(Beginning of DATA TO USE)

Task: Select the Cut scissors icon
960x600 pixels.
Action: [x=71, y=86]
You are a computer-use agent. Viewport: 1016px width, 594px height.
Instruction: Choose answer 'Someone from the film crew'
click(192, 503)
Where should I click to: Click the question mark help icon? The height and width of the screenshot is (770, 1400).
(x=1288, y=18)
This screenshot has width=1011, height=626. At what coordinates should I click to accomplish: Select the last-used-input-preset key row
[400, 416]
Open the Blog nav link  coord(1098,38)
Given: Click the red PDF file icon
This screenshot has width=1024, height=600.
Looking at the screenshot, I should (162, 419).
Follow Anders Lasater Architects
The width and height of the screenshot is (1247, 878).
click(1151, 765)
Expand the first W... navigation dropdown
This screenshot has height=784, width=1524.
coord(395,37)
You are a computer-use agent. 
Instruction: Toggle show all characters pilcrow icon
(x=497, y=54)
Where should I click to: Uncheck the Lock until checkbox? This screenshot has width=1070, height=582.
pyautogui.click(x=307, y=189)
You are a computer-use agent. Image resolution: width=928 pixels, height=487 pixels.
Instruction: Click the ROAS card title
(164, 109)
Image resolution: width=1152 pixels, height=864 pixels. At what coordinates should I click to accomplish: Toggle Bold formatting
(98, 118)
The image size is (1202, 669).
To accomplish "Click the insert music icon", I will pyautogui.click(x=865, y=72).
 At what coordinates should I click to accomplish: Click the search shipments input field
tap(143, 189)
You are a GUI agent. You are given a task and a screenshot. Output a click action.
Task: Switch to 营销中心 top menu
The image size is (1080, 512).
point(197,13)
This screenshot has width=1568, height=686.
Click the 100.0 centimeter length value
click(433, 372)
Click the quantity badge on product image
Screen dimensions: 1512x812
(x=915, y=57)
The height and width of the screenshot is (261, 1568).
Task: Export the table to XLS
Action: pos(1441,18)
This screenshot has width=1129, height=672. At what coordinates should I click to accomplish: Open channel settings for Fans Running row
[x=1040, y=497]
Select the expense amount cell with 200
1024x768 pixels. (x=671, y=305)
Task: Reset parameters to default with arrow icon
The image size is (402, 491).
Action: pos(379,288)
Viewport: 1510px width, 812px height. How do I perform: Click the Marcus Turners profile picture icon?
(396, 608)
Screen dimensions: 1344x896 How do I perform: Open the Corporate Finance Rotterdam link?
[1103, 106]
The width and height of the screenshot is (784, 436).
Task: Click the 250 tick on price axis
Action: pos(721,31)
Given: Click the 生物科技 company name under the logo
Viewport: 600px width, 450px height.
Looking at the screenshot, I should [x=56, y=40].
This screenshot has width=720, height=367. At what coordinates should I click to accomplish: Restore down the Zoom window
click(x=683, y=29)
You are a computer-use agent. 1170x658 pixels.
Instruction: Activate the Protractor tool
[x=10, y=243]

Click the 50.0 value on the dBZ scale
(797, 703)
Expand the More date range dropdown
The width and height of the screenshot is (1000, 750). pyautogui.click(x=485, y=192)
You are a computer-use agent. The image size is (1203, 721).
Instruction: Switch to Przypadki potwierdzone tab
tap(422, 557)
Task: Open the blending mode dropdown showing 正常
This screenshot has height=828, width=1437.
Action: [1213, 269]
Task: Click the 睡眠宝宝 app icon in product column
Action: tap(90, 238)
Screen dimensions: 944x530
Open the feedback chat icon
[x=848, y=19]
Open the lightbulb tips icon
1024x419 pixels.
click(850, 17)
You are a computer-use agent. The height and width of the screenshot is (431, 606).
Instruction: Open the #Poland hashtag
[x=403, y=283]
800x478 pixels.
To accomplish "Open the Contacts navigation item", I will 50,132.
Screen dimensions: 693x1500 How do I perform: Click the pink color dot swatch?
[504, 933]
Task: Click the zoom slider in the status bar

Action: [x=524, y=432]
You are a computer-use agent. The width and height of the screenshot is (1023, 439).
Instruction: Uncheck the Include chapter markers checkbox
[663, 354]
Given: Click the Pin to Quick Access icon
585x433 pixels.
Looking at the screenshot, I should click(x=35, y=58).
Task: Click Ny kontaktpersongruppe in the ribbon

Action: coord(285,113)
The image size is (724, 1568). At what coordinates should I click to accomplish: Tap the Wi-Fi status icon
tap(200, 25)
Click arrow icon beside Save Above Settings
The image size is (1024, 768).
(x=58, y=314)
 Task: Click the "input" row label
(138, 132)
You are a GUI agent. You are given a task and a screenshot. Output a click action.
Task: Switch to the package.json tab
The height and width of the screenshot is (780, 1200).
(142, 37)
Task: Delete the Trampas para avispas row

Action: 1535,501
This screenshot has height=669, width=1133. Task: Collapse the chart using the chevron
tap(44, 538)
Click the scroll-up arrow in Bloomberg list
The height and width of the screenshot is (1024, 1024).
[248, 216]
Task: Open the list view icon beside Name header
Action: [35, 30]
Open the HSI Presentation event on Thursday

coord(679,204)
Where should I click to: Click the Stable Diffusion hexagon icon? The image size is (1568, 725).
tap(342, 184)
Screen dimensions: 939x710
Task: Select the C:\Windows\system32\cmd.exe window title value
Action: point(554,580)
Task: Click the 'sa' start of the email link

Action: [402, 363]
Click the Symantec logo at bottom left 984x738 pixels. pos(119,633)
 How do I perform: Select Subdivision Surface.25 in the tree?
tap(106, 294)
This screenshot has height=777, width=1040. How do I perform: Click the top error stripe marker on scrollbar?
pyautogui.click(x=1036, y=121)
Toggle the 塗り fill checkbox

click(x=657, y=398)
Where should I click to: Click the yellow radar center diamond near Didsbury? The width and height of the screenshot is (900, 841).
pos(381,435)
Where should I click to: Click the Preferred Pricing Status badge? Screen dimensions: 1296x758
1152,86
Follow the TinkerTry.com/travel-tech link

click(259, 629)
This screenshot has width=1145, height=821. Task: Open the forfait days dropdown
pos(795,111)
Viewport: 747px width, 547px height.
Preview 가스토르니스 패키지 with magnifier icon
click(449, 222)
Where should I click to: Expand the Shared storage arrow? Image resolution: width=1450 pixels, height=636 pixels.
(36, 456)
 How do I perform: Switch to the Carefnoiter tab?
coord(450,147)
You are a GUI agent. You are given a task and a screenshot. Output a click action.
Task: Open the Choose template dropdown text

(End of DATA TO USE)

Restate every record exactly, leaving nothing out.

EXERCISE SOLUTION:
Task: Select the Cut scissors icon
960x600 pixels.
Action: [x=71, y=86]
You are a computer-use agent. Viewport: 1016px width, 594px height.
Instruction: Choose answer 'Someone from the film crew'
click(192, 503)
Where should I click to: Click the question mark help icon? The height and width of the screenshot is (770, 1400).
(x=1288, y=18)
This screenshot has width=1011, height=626. At what coordinates should I click to accomplish: Select the last-used-input-preset key row
[400, 416]
Open the Blog nav link  coord(1098,38)
Given: Click the red PDF file icon
This screenshot has width=1024, height=600.
Looking at the screenshot, I should (162, 419).
Follow Anders Lasater Architects
The width and height of the screenshot is (1247, 878).
click(1151, 765)
Expand the first W... navigation dropdown
This screenshot has height=784, width=1524.
coord(395,37)
You are a computer-use agent. 
Instruction: Toggle show all characters pilcrow icon
(x=497, y=54)
Where should I click to: Uncheck the Lock until checkbox? This screenshot has width=1070, height=582.
pyautogui.click(x=307, y=189)
You are a computer-use agent. Image resolution: width=928 pixels, height=487 pixels.
Instruction: Click the ROAS card title
(164, 109)
Image resolution: width=1152 pixels, height=864 pixels. At what coordinates should I click to accomplish: Toggle Bold formatting
(98, 118)
The image size is (1202, 669).
To accomplish "Click the insert music icon", I will pyautogui.click(x=865, y=72).
 At what coordinates should I click to accomplish: Click the search shipments input field
tap(143, 189)
You are a GUI agent. You are given a task and a screenshot. Output a click action.
Task: Switch to 营销中心 top menu
The image size is (1080, 512).
point(197,13)
This screenshot has width=1568, height=686.
Click the 100.0 centimeter length value
click(433, 372)
Click the quantity badge on product image
Screen dimensions: 1512x812
(x=915, y=57)
The height and width of the screenshot is (261, 1568).
Task: Export the table to XLS
Action: pos(1441,18)
This screenshot has width=1129, height=672. At what coordinates should I click to accomplish: Open channel settings for Fans Running row
[x=1040, y=497]
Select the expense amount cell with 200
1024x768 pixels. (x=671, y=305)
Task: Reset parameters to default with arrow icon
The image size is (402, 491).
Action: pos(379,288)
Viewport: 1510px width, 812px height. How do I perform: Click the Marcus Turners profile picture icon?
(396, 608)
Screen dimensions: 1344x896 How do I perform: Open the Corporate Finance Rotterdam link?
[1103, 106]
The width and height of the screenshot is (784, 436).
Task: Click the 250 tick on price axis
Action: pos(721,31)
Given: Click the 生物科技 company name under the logo
Viewport: 600px width, 450px height.
Looking at the screenshot, I should [x=56, y=40].
This screenshot has width=720, height=367. At what coordinates should I click to accomplish: Restore down the Zoom window
click(x=683, y=29)
You are a computer-use agent. 1170x658 pixels.
Instruction: Activate the Protractor tool
[x=10, y=243]

Click the 50.0 value on the dBZ scale
(797, 703)
Expand the More date range dropdown
The width and height of the screenshot is (1000, 750). pyautogui.click(x=485, y=192)
You are a computer-use agent. The image size is (1203, 721).
Instruction: Switch to Przypadki potwierdzone tab
tap(422, 557)
Task: Open the blending mode dropdown showing 正常
This screenshot has height=828, width=1437.
Action: [1213, 269]
Task: Click the 睡眠宝宝 app icon in product column
Action: tap(90, 238)
Screen dimensions: 944x530
Open the feedback chat icon
[x=848, y=19]
Open the lightbulb tips icon
1024x419 pixels.
click(850, 17)
You are a computer-use agent. The height and width of the screenshot is (431, 606).
Instruction: Open the #Poland hashtag
[x=403, y=283]
800x478 pixels.
To accomplish "Open the Contacts navigation item", I will 50,132.
Screen dimensions: 693x1500 How do I perform: Click the pink color dot swatch?
[504, 933]
Task: Click the zoom slider in the status bar

Action: [x=524, y=432]
You are a computer-use agent. The width and height of the screenshot is (1023, 439).
Instruction: Uncheck the Include chapter markers checkbox
[663, 354]
Given: Click the Pin to Quick Access icon
585x433 pixels.
Looking at the screenshot, I should click(x=35, y=58).
Task: Click Ny kontaktpersongruppe in the ribbon

Action: coord(285,113)
The image size is (724, 1568). At what coordinates should I click to accomplish: Tap the Wi-Fi status icon
tap(200, 25)
Click arrow icon beside Save Above Settings
The image size is (1024, 768).
(x=58, y=314)
 Task: Click the "input" row label
(138, 132)
You are a GUI agent. You are given a task and a screenshot. Output a click action.
Task: Switch to the package.json tab
The height and width of the screenshot is (780, 1200).
(142, 37)
Task: Delete the Trampas para avispas row

Action: 1535,501
This screenshot has height=669, width=1133. Task: Collapse the chart using the chevron
tap(44, 538)
Click the scroll-up arrow in Bloomberg list
The height and width of the screenshot is (1024, 1024).
[248, 216]
Task: Open the list view icon beside Name header
Action: [35, 30]
Open the HSI Presentation event on Thursday

coord(679,204)
Where should I click to: Click the Stable Diffusion hexagon icon? The image size is (1568, 725).
tap(342, 184)
Screen dimensions: 939x710
Task: Select the C:\Windows\system32\cmd.exe window title value
Action: point(554,580)
Task: Click the 'sa' start of the email link

Action: [402, 363]
Click the Symantec logo at bottom left 984x738 pixels. pos(119,633)
 How do I perform: Select Subdivision Surface.25 in the tree?
tap(106, 294)
This screenshot has height=777, width=1040. How do I perform: Click the top error stripe marker on scrollbar?
pyautogui.click(x=1036, y=121)
Toggle the 塗り fill checkbox

click(x=657, y=398)
Where should I click to: Click the yellow radar center diamond near Didsbury? The width and height of the screenshot is (900, 841).
pos(381,435)
Where should I click to: Click the Preferred Pricing Status badge? Screen dimensions: 1296x758
1152,86
Follow the TinkerTry.com/travel-tech link

click(259, 629)
This screenshot has width=1145, height=821. Task: Open the forfait days dropdown
pos(795,111)
Viewport: 747px width, 547px height.
Preview 가스토르니스 패키지 with magnifier icon
click(449, 222)
Where should I click to: Expand the Shared storage arrow? Image resolution: width=1450 pixels, height=636 pixels.
(36, 456)
 How do I perform: Switch to the Carefnoiter tab?
coord(450,147)
You are a GUI agent. You are given a task and a screenshot. Output a click action.
Task: Open the Choose template dropdown text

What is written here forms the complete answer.